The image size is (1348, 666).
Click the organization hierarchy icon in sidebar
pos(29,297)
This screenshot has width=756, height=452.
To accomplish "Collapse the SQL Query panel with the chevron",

**Exercise**. Repeat the whole listing, keeping every word exact.

**Completed task**.
The image size is (1348, 666).
Click the organization hierarchy icon in sidebar
pos(29,297)
This screenshot has width=756, height=452.
To accomplish "Collapse the SQL Query panel with the chevron",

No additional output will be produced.